On the brink of losing her childhood home, Maddie discovers an intriguing job listing: wealthy helicopter parents looking for someone to “date” their introverted 19-year-old son, Percy, before...
There’s a sweet life lesson at the heart of “No Hard Feelings,” the supposed “raunchy comedy” from co-writer and director Gene Stupnitsky. What a shame that it’s buried under a heap of dreadfully unfunny attempts at humor, dumb pratfalls,and tired sex jokes that fall flat one hundred percent of the time. No bones about it: this is not just a really terrible comedy, it’s an awful movie all around.
Bartender Maddie (Jennifer Lawrence) just watched her car get towed from the driveway, and needs wheels, fast. While browsing the want ads, she stumbles upon an intriguing job listing: wealthy helicopter parents (Laura Benanti, Matthew Broderick) are searching for someone to “date” their introverted 19-year-old son, Percy (Andrew Barth Feldman), before he leaves for college. The pay for sleeping with their son? A used Buick. Maddie decides to take the job but in the process, she gets far more than she bargains for.
It’s a decent premise for a movie, but Lawrence is horribly miscast in the role. She’s too old to play the part of Maddie, which makes her relationship with a teenager feel a little icky. Lawrence is also called on to do a lot of comedy work and as talented as she is, she simply lacks the knack for comedic timing (she’s especially awful at physical comedy).

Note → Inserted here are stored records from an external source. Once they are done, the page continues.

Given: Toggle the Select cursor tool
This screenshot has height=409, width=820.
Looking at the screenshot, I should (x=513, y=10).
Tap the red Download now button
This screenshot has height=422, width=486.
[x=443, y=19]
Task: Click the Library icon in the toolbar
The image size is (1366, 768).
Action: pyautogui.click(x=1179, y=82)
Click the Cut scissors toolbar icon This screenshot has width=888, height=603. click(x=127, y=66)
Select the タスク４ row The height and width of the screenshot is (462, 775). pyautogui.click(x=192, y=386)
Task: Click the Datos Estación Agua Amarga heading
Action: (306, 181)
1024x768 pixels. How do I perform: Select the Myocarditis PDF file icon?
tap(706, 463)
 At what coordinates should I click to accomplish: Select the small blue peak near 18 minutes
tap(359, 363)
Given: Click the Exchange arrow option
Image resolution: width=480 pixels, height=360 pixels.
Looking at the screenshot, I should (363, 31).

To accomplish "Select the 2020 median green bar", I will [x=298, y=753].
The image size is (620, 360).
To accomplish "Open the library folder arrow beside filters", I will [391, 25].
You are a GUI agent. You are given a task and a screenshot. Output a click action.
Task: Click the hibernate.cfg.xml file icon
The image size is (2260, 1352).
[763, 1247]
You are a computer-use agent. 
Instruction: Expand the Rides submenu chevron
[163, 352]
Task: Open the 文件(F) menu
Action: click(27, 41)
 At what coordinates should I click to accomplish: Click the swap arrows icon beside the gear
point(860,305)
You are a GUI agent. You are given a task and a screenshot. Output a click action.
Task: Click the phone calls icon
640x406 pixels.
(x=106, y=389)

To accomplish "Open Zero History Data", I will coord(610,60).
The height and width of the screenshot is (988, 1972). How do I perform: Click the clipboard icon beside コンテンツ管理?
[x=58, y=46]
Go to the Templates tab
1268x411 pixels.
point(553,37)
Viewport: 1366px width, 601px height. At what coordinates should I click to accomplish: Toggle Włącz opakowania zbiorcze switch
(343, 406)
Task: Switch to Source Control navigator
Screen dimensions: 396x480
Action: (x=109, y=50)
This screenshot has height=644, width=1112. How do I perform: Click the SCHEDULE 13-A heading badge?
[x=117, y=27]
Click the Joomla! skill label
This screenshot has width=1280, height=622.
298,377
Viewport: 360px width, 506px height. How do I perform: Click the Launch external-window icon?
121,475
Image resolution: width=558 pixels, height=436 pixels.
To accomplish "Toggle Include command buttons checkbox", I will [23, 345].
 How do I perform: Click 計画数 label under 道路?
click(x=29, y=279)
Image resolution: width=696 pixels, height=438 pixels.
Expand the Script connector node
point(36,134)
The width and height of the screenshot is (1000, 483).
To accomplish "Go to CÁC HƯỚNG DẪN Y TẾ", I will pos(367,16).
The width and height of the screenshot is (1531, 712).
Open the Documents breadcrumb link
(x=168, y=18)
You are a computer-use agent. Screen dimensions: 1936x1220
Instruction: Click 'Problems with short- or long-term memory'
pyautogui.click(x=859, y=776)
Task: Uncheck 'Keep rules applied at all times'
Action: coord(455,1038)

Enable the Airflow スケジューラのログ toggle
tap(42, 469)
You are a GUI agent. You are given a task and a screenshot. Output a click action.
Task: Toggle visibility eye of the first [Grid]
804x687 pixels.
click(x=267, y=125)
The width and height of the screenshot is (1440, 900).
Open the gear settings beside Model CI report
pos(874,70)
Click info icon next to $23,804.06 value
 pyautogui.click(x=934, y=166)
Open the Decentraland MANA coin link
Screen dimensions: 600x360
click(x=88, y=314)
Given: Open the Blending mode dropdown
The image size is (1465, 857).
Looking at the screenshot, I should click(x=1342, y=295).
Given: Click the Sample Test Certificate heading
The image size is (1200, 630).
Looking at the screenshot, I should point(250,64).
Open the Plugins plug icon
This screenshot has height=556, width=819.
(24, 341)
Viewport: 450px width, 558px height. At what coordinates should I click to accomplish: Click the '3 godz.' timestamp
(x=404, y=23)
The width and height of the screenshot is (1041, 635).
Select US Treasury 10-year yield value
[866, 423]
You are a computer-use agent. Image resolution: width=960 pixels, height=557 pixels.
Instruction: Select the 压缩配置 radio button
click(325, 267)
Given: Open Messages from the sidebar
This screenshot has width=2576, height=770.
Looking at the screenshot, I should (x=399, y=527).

It’s also a problematic message to send to young men: if you haven’t slept with a woman before venturing away from home and off into adulthood, then you aren’t much of a “man.” Just think if the roles were reversed here, and it was a 32 year old man trying to force himself on a 19 year old woman so she could get “experience” before heading to college. The standard needs to be the same regardless of the sex of the main characters.
The majority of the story consists of ridiculous situations where Maddie is aggressively trying to seduce Percy, none of them funny and all of them growing old, quickly. Stupnitsky (and co-writer John Phillips) go for the lowest hanging fruit every time, and the only laughter I could muster while watching this dreck came from forced chuckles.
And that’s the major problem with the movie: everyone is trying so hard to turn it into a wacky, racy comedy that they miss the actual heart of the story.
The relationship between Maddie and Percy is somewhat charming, and the way they grow individually while together is actually heartwarming. All of that is overshadowed by the lame attempts to make it a raunchy, sexy, adult comedy. In struggling to be both, it succeeds at neither.
“No Hard Feelings” is best when it stops trying to be something it’s not.